Joseph II as viewed by posterity

Allegory on the Tolerance Edict, copperplate engraving, 18th century

Emperor Joseph II steers the plough, postcard after a painting by Richard Assmann

Evaluation of Joseph II and his reforms has always been divided. Even during his own lifetime he encountered fierce opposition from traditional elites. However, representatives of the Enlightenment saw in him the hope of a better society.

Allegory on the Tolerance Edict, copperplate engraving, 18th century

Emperor Joseph II steers the plough, postcard after a painting by Richard Assmann

The initial popularity of the young co-regent, in whom great hopes were placed by many across Europe, dwindled as he proceeded with his radical measures for reform. At his death his work lay in ruins, and his tragic failure became apparent.

However, faced with the repressive measures implemented by the Austrian government to counter the ideas that were being disseminated across Europe by the French Revolution, the following generations began to see his achievements in an increasingly positive light. A veritable cult for erecting monuments in his honour developed. The most important of these was unveiled on the Josefsplatz in Vienna in 1807.

The subsequent reintroduction of censorship forbidding any free expression of opinion strangled the lively press and flourishing literary production of the Josephinian era. The powerful bureaucracy and the authoritarian measures depriving of the people of their right of decision – although introduced in their basic form by Joseph himself – mutated into the police state of Metternich under Joseph’s nephew Franz II (I).

The liberal ideal of a state church, which resulted in the strict control of the Church by the state, remained in force until the reign of Franz Joseph and the Concordat of 1855. It would take a long and arduous struggle before Church influence on family law and schooling was once again eliminated.

The only one of Joseph’s reforms to remain was the abolition of serfdom. In this Joseph indeed earned his reputation as the venerated ‘emperor of the people’. This is attested by the wide distribution of the print depicting the emperor ploughing. On one of his journeys across Moravia in 1765 the emperor ploughed a stretch of field near Brünn (Brno) as a sign of his close attachment to the peasantry. It was a successful public relations measure that made him the idol of the peasant classes.
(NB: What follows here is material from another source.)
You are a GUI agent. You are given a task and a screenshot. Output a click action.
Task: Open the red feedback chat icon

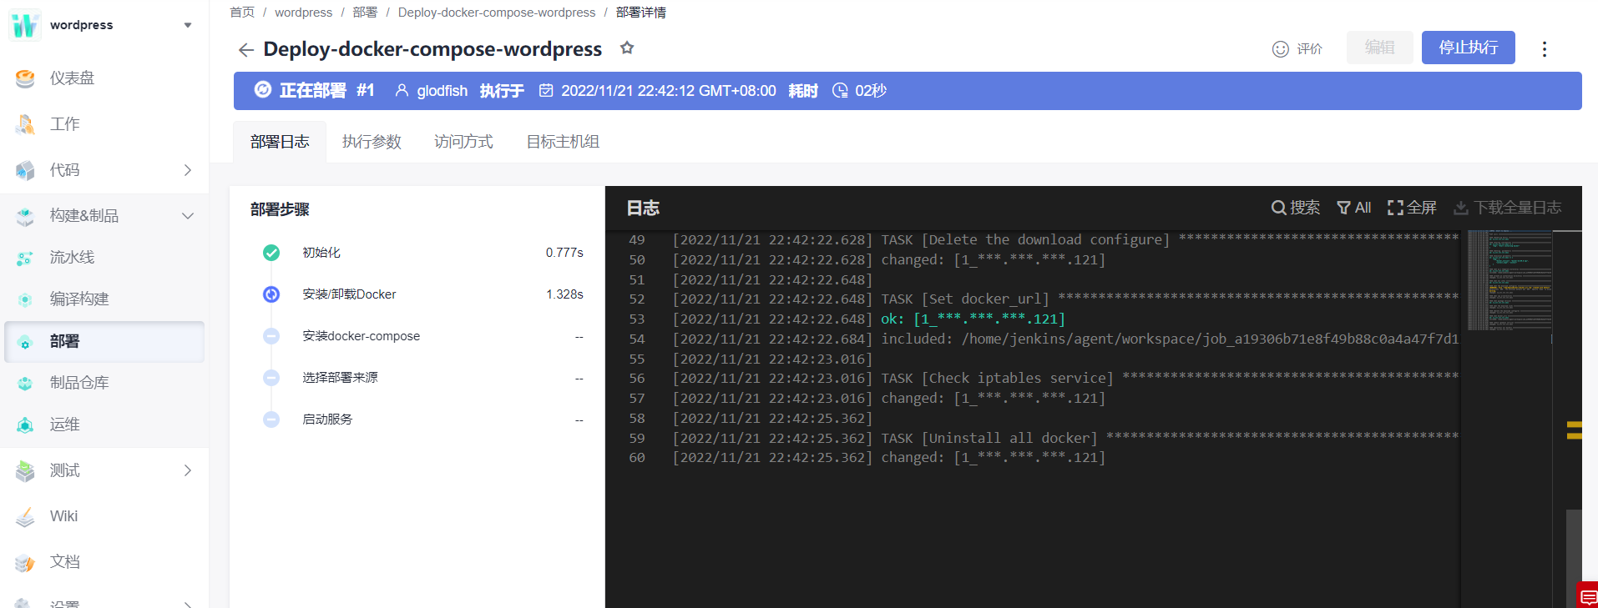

 Joseph was also invoked by the German Nationalist movement during the time of the nationality conflicts in the multi-ethnic empire. In the Josephinian era’s tendency towards centralism that went hand in hand with promoting the role of German language and culture  they believed to have found ideological support for their demands for the primacy of Germanity in the Monarchy.

Other institutions that saw a model in the figure of the reformist emperor were the civil service and the army. Joseph always served as a figure of reference in demands for a centralized and regimented apparatus of state and army. Here Joseph was glorified and the despotic features of his reforms disregarded.